Upon the foregoing facts, we feel that the lower court was not fair to petitioners herein. It should be noted that, taking advantage of the fact that petitioners had not arrived in time at the hearing held on January 5, 1961, counsel for Lao Oh Kim succeeded in securing an order of said court declaring the aforementioned cases submitted for decision on the evidence introduced prior thereto. Petitioners, who arrived a few minutes after the issuance of said order, were thus deprived of the chance to introduce the testimony of their corroborating witnesses. Two (2) motions filed by petitioners to offset the disadvantageous position in which they had been placed thereby were denied by the lower court.

However, counsel for Lao Oh Kim had, in turn, committed the mistake of asking on January 5, 1961, that the cases be deemed submitted for decision without introducing his own rebuttal evidence. He did not undertake to cure such mistake until March 3, 1961 or three (3) months later. He did not give any reason to justify the late reception of said rebuttal evidence, except that it was "important" and that its admission was demanded by "equity and justice." He made no effort whatsoever to show that his negligence in not presenting rebuttal evidence, before asking that the cases be deemed submitted for decision, was excusable. Lao Oh Kim did not attach to his motion of March 3, 1961, an affidavit of his rebuttal witness. In fact, the latter’s name was not given in said motion. Neither was the same verified. When the lower court granted it, despite its technical defects, and after being technical in connection with the corroborating witnesses for petitioners herein, it committed to the latter an injustice which we cannot sanction.

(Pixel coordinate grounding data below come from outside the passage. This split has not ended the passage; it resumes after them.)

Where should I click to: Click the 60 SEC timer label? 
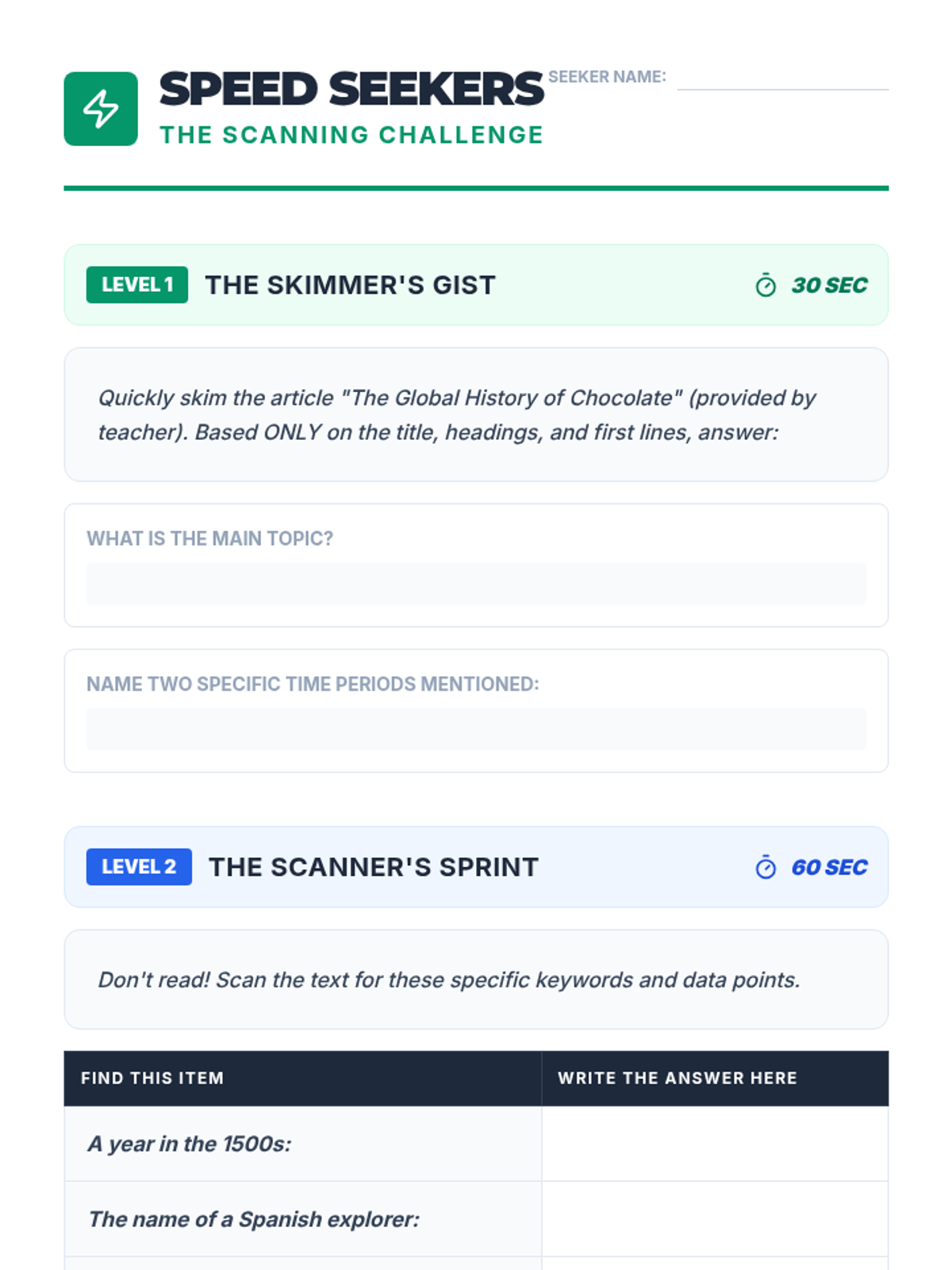(829, 868)
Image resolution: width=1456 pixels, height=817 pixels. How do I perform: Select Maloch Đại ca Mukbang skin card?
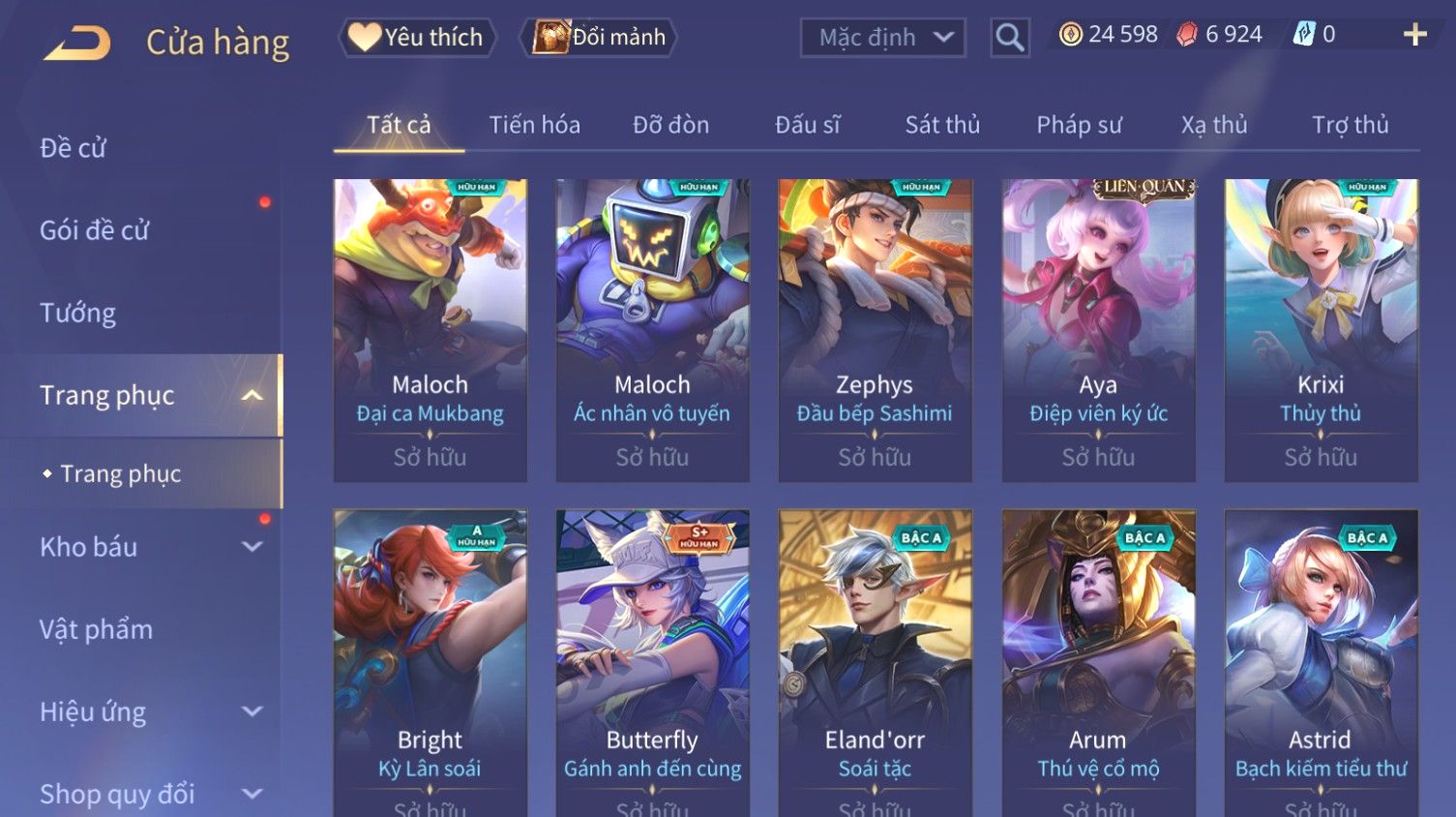point(430,330)
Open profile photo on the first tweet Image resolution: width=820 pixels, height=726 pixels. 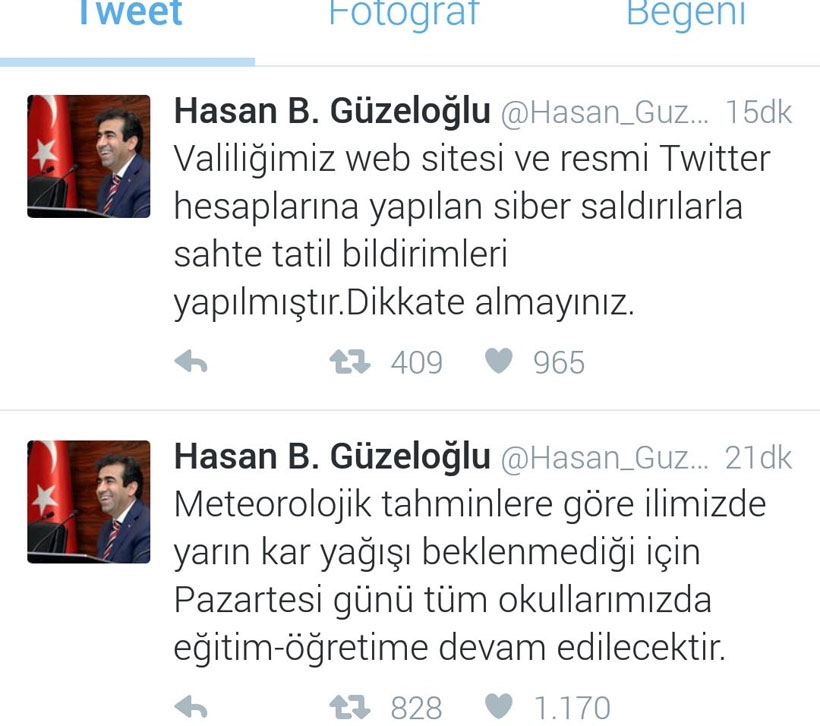[x=89, y=156]
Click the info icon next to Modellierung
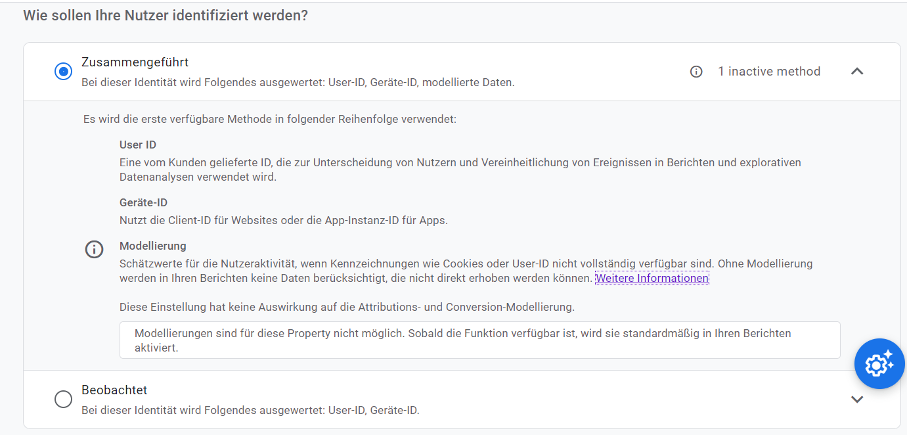908x436 pixels. 94,250
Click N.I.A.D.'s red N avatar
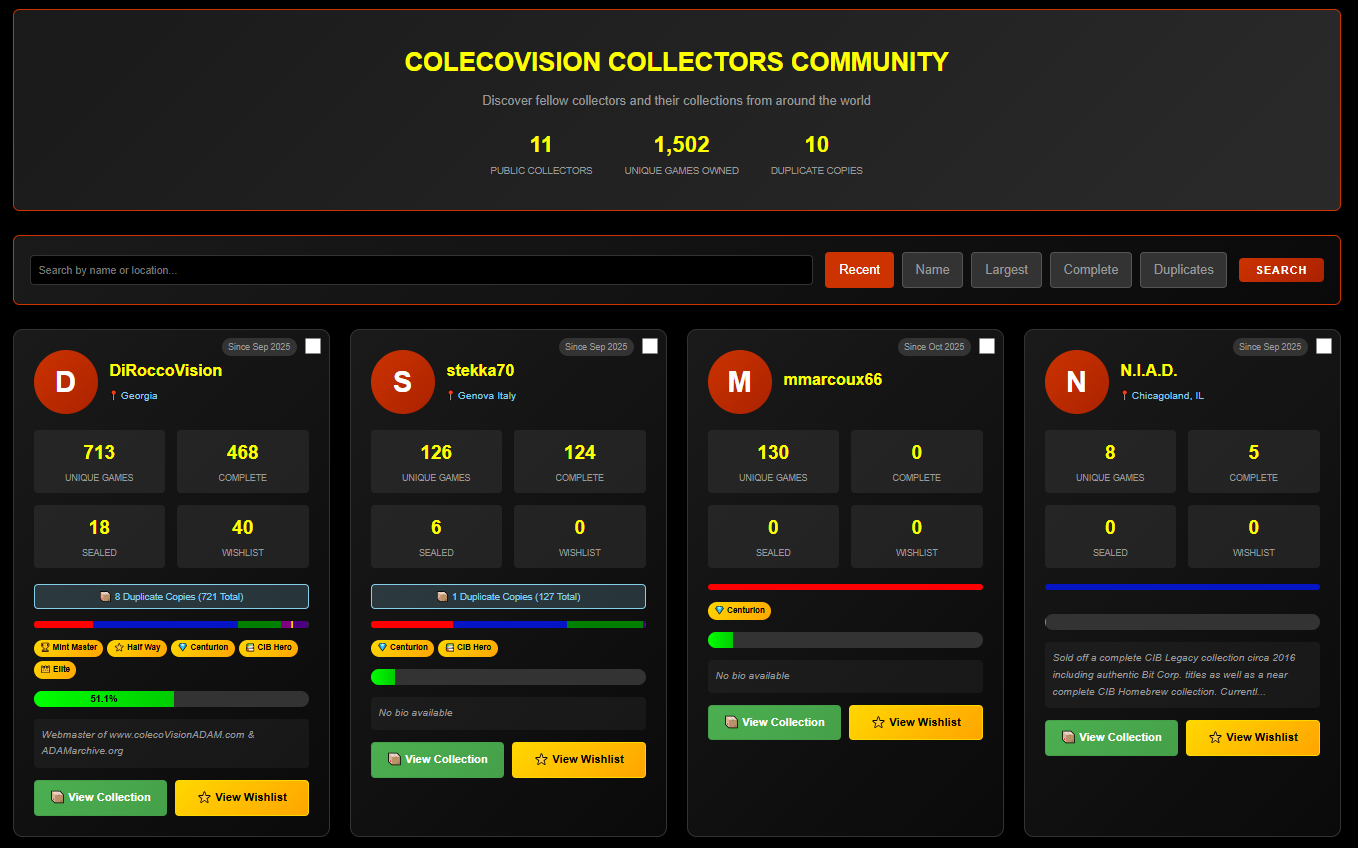 pos(1076,382)
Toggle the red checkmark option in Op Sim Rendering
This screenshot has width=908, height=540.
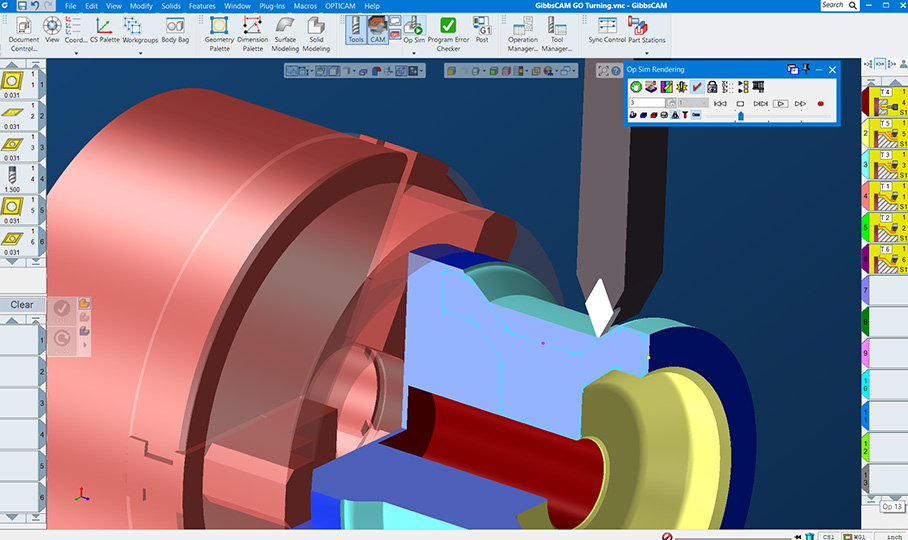[697, 87]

That injustice becomes more patent when we consider: (1) that petitioners had asked for the postponement of the hearing of said motion of Lao Oh Kim, invoking a good ground therefor; (2) that petitioners had no notice that the testimony of Lao Oh Kim’s rebuttal witnesses would be taken on March 7, 1961; (3) that petitioners were thereby deprived of the opportunity to cross-examine said witnesses; and (4) that the determination of the issues between the parties herein hinge on the credibility of the witnesses, so that the introduction or non-introduction of corroborating evidence is likely to effect the result of the aforementioned cases.

WHEREFORE, the decision appealed from is hereby set aside, and said cases are remanded to the lower court for reception of the testimony of said corroborating witnesses of petitioners herein and cross-examination by the latter of the rebuttal witness of Lao Oh Kim, as well as the rendition, thereafter, of such decision as the facts then on record and the law may warrant, with the costs of this instance against Lao Oh Kim.

Bengzon, C.J., Padilla, Bautista Angelo, Labrador, Reyes, J.B.L., Barrera, Paredes, Dizon, Regala and Makalintal, JJ., concur.